- TASK INSTRUCTIONS
Please output the entries below without altering a single character.

- PROVIDED MATERIAL
----------------

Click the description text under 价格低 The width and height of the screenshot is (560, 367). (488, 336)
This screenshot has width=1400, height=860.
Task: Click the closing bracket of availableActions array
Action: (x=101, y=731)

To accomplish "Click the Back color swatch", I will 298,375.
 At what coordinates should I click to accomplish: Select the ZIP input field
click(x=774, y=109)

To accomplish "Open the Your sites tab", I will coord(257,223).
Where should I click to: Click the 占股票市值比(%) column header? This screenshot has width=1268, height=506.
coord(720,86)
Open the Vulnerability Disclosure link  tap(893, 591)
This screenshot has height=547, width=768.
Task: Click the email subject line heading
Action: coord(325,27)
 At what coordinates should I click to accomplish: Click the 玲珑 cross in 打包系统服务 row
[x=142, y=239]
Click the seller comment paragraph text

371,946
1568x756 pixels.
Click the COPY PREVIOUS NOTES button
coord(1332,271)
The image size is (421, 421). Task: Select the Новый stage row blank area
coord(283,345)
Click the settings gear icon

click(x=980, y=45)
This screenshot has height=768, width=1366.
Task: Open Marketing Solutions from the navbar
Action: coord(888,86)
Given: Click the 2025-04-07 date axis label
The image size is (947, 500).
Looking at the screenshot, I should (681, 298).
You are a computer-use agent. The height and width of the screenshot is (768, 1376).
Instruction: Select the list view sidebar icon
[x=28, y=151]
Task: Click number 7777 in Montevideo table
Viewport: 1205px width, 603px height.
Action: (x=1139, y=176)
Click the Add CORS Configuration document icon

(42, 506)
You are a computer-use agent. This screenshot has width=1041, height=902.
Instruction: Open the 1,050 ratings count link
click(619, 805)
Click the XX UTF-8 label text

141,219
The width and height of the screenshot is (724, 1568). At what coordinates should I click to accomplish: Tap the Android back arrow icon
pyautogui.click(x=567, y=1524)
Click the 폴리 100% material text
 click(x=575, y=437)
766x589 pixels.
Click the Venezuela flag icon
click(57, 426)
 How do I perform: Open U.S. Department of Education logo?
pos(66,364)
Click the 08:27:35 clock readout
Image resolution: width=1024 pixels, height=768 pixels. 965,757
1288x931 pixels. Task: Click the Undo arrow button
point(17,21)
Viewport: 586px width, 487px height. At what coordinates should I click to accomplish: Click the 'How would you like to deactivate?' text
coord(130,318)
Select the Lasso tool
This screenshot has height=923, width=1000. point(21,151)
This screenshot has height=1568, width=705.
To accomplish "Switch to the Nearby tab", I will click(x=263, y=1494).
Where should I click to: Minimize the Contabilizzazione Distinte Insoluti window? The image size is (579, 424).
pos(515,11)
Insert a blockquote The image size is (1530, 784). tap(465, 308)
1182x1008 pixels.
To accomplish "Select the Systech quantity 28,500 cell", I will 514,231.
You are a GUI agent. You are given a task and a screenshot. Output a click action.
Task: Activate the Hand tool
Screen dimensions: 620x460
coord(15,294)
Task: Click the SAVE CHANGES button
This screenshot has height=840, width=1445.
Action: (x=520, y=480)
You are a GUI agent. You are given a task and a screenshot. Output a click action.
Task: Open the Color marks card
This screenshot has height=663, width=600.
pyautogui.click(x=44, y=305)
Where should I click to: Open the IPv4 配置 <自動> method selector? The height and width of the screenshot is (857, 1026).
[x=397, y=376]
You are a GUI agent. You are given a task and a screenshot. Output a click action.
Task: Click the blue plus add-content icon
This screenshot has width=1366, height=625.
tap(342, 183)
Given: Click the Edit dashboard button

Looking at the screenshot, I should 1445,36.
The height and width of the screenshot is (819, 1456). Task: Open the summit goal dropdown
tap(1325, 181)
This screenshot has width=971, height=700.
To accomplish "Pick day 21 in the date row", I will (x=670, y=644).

----------------

- ANSWER BOX
Click the description text under 价格低 The width and height of the screenshot is (560, 367). (488, 336)
This screenshot has width=1400, height=860.
Task: Click the closing bracket of availableActions array
Action: (x=101, y=731)

To accomplish "Click the Back color swatch", I will 298,375.
 At what coordinates should I click to accomplish: Select the ZIP input field
click(x=774, y=109)

To accomplish "Open the Your sites tab", I will coord(257,223).
Where should I click to: Click the 占股票市值比(%) column header? This screenshot has width=1268, height=506.
coord(720,86)
Open the Vulnerability Disclosure link  tap(893, 591)
This screenshot has height=547, width=768.
Task: Click the email subject line heading
Action: coord(325,27)
 At what coordinates should I click to accomplish: Click the 玲珑 cross in 打包系统服务 row
[x=142, y=239]
Click the seller comment paragraph text

371,946
1568x756 pixels.
Click the COPY PREVIOUS NOTES button
coord(1332,271)
The image size is (421, 421). Task: Select the Новый stage row blank area
coord(283,345)
Click the settings gear icon

click(x=980, y=45)
This screenshot has height=768, width=1366.
Task: Open Marketing Solutions from the navbar
Action: coord(888,86)
Given: Click the 2025-04-07 date axis label
The image size is (947, 500).
Looking at the screenshot, I should (681, 298).
You are a computer-use agent. The height and width of the screenshot is (768, 1376).
Instruction: Select the list view sidebar icon
[x=28, y=151]
Task: Click number 7777 in Montevideo table
Viewport: 1205px width, 603px height.
Action: (x=1139, y=176)
Click the Add CORS Configuration document icon

(42, 506)
You are a computer-use agent. This screenshot has width=1041, height=902.
Instruction: Open the 1,050 ratings count link
click(619, 805)
Click the XX UTF-8 label text

141,219
The width and height of the screenshot is (724, 1568). At what coordinates should I click to accomplish: Tap the Android back arrow icon
pyautogui.click(x=567, y=1524)
Click the 폴리 100% material text
 click(x=575, y=437)
766x589 pixels.
Click the Venezuela flag icon
click(57, 426)
 How do I perform: Open U.S. Department of Education logo?
pos(66,364)
Click the 08:27:35 clock readout
Image resolution: width=1024 pixels, height=768 pixels. 965,757
1288x931 pixels. Task: Click the Undo arrow button
point(17,21)
Viewport: 586px width, 487px height. At what coordinates should I click to accomplish: Click the 'How would you like to deactivate?' text
coord(130,318)
Select the Lasso tool
This screenshot has height=923, width=1000. point(21,151)
This screenshot has height=1568, width=705.
To accomplish "Switch to the Nearby tab", I will click(x=263, y=1494).
Where should I click to: Minimize the Contabilizzazione Distinte Insoluti window? The image size is (579, 424).
pos(515,11)
Insert a blockquote The image size is (1530, 784). tap(465, 308)
1182x1008 pixels.
To accomplish "Select the Systech quantity 28,500 cell", I will 514,231.
You are a GUI agent. You are given a task and a screenshot. Output a click action.
Task: Activate the Hand tool
Screen dimensions: 620x460
coord(15,294)
Task: Click the SAVE CHANGES button
This screenshot has height=840, width=1445.
Action: (x=520, y=480)
You are a GUI agent. You are given a task and a screenshot. Output a click action.
Task: Open the Color marks card
This screenshot has height=663, width=600.
pyautogui.click(x=44, y=305)
Where should I click to: Open the IPv4 配置 <自動> method selector? The height and width of the screenshot is (857, 1026).
[x=397, y=376]
You are a GUI agent. You are given a task and a screenshot. Output a click action.
Task: Click the blue plus add-content icon
This screenshot has width=1366, height=625.
tap(342, 183)
Given: Click the Edit dashboard button

Looking at the screenshot, I should 1445,36.
The height and width of the screenshot is (819, 1456). Task: Open the summit goal dropdown
tap(1325, 181)
This screenshot has width=971, height=700.
To accomplish "Pick day 21 in the date row", I will (x=670, y=644).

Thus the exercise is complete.